Most officials will not say publicly that they go on a spending spree in such circumstances. But imagine how efficiently your house or company would operate if your ability to spend money was turned off, then on, then off again — with predictable unpredictability.
In the early days of the new Congress, lawmakers have focused on ethics reforms, earmarks and all forms of waste, fraud and abuse. There has been little discussion of reforming and rationalizing how the government passes spending bills.
And people wonder why the government doesn’t run like a business.
The Buzz contenders
#2: The other budget season
President Bush pressed forward last week by releasing the administration’s fiscal 2008 spending proposal. The budget requests $65 billion in information technology spending, a 2.6 percent increase from fiscal 2007.
The administration is focusing on results — a recurring theme in the past six years.
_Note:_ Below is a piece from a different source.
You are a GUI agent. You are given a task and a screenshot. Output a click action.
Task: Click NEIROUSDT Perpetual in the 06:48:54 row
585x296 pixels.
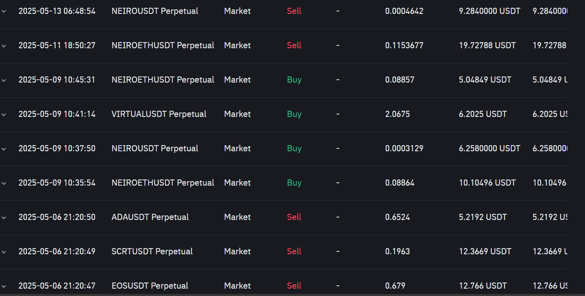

“It’s time for us to really drive utilization into solutions,” said Karen Evans, the Office of Management and Budget’s administrator for e-government and IT.
The release of the budget request is always interesting because it provides the best indication of an administration’s priorities. But we should remember that the president’s budget is a proposal, and for the first time in his tenure, Bush is submitting his budget proposal to a Democratic Congress. Much of the president’s budget request will stay intact, but aspects of it are certain to change, assuming Congress passes the spending bills.
#3 The fourth branch of
government
The New York Times featured a story Feb. 3 about a spike in contracting during the Bush presidency. “In Washington, contractors take on biggest role ever,” the headline states.
“Without a public debate or formal policy decision, contractors have become a virtual fourth branch of government. On the rise for decades, spending on federal contracts has soared during the Bush administration, to about $400 billion last year from $207 billion in 2000, fueled by the war in Iraq, domestic security and Hurricane Katrina, but also by a philosophy that encourages outsourcing almost everything government does,” the story states.
People can quibble about the story’s details — whether Bush’s competitive sourcing initiative “went without public debate” and whether outsourcing was a Bush doctrine or a continuation of long-standing policies. But all can see that government contracting is under a microscope these days — on Capitol Hill and in the mainstream media.
#4 Déjà VA, all over again
Just when you thought it was safe to take your laptop PC home again, the Department of Veterans Affairs has lost more data.
A VA-owned portable hard drive, potentially containing personal information on an unknown number of veterans, was reported missing from an Alabama facility. A VA employee at a medical facility in Birmingham reported that the hard drive might have been stolen, the department announced Feb. 2.
Last year, a laptop and external hard drive containing personal data on about 26.5 million veterans and their families were stolen from the home of a VA employee in suburban Maryland. The laptop and hard drive were recovered a month later, and FBI officials said the thieves most likely had not compromised the data. But the theft became a department scandal because several high-ranking VA officials failed to deal with the loss expeditiously.